Scan the data below for the string "type". Show every line where it turns up.

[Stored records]
━━━━━━━━━━━━━━━━━━━━

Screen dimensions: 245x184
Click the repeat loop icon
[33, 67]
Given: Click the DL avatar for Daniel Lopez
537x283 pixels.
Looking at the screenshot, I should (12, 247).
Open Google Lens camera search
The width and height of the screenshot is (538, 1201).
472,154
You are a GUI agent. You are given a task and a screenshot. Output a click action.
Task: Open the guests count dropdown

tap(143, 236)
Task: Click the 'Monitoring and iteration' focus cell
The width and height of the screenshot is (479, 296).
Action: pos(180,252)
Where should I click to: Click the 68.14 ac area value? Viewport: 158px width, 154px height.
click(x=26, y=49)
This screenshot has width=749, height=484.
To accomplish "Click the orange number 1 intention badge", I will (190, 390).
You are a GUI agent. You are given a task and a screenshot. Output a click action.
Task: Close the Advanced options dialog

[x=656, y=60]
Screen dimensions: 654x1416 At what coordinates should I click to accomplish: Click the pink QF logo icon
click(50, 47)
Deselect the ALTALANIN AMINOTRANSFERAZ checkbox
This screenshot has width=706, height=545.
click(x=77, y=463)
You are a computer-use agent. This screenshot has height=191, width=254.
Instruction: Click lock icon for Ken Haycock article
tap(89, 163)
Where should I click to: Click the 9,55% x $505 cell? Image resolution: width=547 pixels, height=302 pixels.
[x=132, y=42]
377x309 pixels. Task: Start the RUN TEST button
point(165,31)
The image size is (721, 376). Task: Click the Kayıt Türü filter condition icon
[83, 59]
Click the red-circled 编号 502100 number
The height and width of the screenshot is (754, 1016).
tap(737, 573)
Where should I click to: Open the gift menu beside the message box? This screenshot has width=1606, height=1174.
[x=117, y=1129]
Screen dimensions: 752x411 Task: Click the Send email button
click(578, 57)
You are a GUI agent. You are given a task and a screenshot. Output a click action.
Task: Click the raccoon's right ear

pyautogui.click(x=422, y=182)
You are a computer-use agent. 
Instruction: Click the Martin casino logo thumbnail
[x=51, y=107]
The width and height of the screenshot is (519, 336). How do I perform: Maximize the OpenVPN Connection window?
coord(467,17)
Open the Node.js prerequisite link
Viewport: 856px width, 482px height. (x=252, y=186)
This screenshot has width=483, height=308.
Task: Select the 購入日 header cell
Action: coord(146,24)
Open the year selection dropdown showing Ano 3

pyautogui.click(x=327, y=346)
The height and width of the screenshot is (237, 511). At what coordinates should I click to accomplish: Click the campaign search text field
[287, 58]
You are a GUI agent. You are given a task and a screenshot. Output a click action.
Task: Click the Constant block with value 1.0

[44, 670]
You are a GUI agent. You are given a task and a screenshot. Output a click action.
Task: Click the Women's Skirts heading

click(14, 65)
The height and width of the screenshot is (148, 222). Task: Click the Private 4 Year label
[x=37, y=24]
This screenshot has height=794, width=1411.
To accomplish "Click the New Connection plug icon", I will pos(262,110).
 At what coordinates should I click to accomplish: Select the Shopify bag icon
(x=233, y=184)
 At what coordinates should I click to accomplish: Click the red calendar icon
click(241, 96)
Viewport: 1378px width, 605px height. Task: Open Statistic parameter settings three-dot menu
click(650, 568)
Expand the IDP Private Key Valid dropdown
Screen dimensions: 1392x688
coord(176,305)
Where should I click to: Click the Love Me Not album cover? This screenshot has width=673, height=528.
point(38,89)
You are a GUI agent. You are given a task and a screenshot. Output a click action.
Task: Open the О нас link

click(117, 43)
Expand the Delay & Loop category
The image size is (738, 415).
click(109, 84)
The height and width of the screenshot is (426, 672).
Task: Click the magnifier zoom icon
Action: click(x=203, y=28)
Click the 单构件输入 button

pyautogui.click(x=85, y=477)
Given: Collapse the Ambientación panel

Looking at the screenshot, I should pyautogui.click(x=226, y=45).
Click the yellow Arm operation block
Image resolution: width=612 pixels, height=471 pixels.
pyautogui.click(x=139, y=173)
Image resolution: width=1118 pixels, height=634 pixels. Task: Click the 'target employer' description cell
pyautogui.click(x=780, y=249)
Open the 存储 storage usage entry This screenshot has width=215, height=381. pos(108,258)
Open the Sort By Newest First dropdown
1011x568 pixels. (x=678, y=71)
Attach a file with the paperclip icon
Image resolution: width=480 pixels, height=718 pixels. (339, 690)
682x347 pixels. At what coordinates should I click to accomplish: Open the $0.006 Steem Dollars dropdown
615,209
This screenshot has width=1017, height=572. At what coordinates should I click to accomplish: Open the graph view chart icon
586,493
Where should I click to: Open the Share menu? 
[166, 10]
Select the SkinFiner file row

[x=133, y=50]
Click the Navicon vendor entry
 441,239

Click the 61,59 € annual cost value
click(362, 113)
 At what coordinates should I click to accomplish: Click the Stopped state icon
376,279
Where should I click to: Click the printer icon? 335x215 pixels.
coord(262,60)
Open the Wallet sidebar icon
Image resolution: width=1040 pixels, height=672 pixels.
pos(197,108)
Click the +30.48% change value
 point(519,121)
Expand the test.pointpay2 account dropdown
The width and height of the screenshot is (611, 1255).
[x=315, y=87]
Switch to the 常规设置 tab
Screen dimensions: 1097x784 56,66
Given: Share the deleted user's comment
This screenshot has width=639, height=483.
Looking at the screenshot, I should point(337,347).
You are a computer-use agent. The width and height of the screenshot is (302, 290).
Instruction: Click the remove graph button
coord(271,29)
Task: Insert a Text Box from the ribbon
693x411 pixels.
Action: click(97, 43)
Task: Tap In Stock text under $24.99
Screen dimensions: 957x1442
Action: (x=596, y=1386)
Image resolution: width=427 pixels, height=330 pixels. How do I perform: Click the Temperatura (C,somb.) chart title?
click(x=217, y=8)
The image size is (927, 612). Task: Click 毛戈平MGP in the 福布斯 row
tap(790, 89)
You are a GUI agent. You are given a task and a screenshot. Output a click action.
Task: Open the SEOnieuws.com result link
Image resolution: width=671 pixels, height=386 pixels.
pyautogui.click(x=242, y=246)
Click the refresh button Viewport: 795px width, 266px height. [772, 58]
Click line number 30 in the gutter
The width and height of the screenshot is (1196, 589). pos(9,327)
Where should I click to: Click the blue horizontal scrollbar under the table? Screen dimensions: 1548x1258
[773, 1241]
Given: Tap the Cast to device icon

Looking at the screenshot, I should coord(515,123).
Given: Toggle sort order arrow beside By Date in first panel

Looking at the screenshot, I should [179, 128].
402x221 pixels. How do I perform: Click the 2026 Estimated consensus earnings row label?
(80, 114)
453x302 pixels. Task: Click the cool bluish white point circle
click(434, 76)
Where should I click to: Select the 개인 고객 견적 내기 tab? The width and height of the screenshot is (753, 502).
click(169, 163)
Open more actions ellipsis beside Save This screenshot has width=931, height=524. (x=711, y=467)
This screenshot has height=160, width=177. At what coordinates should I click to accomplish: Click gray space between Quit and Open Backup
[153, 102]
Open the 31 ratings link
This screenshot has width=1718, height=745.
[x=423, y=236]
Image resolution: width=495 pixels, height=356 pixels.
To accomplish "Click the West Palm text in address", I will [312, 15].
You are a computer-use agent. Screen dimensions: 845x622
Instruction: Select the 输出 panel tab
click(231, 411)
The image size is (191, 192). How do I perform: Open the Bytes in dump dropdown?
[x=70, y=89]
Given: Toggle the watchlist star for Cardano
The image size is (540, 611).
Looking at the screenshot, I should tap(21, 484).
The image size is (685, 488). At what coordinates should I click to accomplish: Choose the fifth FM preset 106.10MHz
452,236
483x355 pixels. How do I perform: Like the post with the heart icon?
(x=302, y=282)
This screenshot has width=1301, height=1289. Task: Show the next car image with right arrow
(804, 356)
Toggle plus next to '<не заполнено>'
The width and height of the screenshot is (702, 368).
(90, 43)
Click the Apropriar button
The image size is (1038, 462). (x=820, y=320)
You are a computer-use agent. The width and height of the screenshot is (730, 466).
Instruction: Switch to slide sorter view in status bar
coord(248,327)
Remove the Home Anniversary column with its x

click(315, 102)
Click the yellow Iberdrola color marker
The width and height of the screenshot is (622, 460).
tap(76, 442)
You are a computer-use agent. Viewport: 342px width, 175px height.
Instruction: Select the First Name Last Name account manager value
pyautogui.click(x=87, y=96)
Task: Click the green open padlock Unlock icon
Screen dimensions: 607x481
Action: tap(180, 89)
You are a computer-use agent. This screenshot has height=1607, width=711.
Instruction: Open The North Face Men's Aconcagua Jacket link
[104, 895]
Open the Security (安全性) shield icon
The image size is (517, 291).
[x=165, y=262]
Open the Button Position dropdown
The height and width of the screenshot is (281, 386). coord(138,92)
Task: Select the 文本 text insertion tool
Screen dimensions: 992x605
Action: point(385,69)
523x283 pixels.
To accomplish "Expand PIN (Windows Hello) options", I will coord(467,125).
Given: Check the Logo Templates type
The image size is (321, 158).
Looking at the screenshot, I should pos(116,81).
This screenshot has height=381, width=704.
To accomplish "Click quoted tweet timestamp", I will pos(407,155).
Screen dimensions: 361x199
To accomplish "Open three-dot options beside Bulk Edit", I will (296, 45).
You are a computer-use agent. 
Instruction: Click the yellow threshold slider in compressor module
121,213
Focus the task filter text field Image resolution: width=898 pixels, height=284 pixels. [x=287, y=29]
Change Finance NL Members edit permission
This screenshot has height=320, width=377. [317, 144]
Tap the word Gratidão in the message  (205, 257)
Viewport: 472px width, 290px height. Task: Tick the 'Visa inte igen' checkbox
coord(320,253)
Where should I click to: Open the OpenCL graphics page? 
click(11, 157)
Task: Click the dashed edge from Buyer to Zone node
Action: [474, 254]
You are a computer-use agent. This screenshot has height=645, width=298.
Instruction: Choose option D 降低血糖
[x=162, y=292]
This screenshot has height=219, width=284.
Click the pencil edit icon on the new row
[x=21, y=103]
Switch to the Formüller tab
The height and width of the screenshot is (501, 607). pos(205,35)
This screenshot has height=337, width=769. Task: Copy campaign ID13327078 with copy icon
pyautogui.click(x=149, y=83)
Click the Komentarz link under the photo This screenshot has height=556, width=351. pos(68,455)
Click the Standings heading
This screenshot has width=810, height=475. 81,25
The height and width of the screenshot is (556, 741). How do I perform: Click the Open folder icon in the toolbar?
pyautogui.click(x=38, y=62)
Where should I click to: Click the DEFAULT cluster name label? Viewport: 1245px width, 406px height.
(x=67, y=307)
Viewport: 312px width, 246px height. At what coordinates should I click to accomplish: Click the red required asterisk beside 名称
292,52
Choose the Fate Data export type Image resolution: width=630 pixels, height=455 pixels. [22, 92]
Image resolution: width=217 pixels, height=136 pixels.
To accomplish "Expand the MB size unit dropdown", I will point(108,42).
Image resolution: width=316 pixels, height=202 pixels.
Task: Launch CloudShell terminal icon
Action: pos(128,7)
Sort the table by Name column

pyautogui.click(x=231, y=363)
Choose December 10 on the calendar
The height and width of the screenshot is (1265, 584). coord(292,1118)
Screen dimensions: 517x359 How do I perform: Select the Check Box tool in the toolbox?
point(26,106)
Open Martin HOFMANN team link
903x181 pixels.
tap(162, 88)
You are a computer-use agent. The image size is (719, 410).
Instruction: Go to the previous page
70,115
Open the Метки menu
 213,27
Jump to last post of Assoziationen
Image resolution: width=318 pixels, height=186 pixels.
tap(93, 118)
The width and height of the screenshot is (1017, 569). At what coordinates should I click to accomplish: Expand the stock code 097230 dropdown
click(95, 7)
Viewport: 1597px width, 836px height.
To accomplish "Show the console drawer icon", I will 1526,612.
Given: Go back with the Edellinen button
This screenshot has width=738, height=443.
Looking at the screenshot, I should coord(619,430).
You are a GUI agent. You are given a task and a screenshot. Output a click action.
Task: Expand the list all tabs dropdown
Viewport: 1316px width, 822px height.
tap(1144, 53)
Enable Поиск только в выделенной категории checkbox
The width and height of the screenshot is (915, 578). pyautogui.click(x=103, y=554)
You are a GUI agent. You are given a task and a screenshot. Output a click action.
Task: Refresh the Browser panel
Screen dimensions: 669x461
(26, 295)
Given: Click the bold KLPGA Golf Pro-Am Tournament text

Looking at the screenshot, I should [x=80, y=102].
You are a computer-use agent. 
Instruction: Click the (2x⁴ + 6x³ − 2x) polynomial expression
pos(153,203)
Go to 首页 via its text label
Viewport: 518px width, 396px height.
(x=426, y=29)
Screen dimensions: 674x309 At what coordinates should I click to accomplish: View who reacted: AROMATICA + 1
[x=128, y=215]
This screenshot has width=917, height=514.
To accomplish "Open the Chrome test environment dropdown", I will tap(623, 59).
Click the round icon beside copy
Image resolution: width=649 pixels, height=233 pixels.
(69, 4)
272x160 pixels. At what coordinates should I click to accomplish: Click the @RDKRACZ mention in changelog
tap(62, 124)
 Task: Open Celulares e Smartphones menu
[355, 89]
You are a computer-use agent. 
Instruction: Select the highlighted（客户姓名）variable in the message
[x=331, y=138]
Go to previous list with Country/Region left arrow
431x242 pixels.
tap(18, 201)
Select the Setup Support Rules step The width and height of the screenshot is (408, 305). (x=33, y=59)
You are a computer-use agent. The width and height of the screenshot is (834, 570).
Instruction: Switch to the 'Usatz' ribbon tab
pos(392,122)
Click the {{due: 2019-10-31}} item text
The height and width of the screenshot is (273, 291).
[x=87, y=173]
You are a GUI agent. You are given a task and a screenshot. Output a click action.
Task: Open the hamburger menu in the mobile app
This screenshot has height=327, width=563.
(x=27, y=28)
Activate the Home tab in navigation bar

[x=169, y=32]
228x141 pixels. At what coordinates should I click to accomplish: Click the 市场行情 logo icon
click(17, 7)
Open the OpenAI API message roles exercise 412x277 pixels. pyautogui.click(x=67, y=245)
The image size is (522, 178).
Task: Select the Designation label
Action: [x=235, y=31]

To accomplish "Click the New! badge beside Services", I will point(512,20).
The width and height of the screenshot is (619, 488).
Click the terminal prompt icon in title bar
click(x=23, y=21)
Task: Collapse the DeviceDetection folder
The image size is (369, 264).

━━━━━━━━━━━━━━━━━━━━

# Your solution:
Given: Check the Logo Templates type
Choose the Fate Data export type Image resolution: width=630 pixels, height=455 pixels. [22, 92]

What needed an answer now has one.